A) Davulda Kullanılan Derilerin Yapısı ve Çeşitleri
Davul üzerine gerilen derilerin tarihi de kendisi kadar eski olmakla birlikte, eski Yunanlılarda geyik yavrusunun alacalı derisinden veya öküz ve boğa derisinden yapıldığı bilinmektedir. Roma döneminde de eski Yunan'daki aynı malzemelerin yanında kurt derileri de dinsel törenlerde kullanılmıştır.
Davul, tef gibi vurmalı çalgıların yapımında deriler, dairesel bir kafese çivilerle sabitlenerek gerilmiştir. Buzağı ve benzer hayvan derilerinin çeşitli konik, oval vb. yüzeylerin üzerine gerilmesi sonucu oluşan davullar 20. yüzyılın başlarına kadar neredeyse pek bir değişikliğe uğramadan kullanılmıştır.
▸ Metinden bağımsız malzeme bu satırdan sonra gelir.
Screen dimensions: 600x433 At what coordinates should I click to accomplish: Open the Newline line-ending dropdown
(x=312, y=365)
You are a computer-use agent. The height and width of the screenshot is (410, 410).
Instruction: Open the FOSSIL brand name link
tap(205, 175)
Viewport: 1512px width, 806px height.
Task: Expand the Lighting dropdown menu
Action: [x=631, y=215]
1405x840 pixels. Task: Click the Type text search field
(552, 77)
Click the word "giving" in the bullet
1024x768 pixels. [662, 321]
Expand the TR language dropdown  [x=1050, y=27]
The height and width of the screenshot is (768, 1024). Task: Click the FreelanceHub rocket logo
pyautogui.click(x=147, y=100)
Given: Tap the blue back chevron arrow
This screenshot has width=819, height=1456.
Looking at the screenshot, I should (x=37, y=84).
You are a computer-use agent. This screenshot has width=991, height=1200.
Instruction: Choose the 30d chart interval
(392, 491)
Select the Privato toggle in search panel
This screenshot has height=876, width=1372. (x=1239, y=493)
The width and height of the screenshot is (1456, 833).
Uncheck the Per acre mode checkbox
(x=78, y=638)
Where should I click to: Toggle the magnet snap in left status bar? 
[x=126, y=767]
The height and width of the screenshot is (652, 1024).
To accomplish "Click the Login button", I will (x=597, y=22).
Gelişen müzik endüstrisi, davulun çeşitlenmesini sağlamış fakat bununla birlikte kurulumlarda zorluklar yaşanmaya başlamıştır. Davulun tüm parçaları, yapıldıkları malzemeler bakımından bulunduğu ortamda ısı ve nemden etkilenirler. Bu durum davul akordunun değişmesine neden olur. 1950’li yıllarda polyesterin davulda kullanımı ile bu sorunlar ortadan kalkmış, çok çeşitlilik ve araştırmalar sayesinde davullarda istenilen ses özelliklerine kavuşulmuştur.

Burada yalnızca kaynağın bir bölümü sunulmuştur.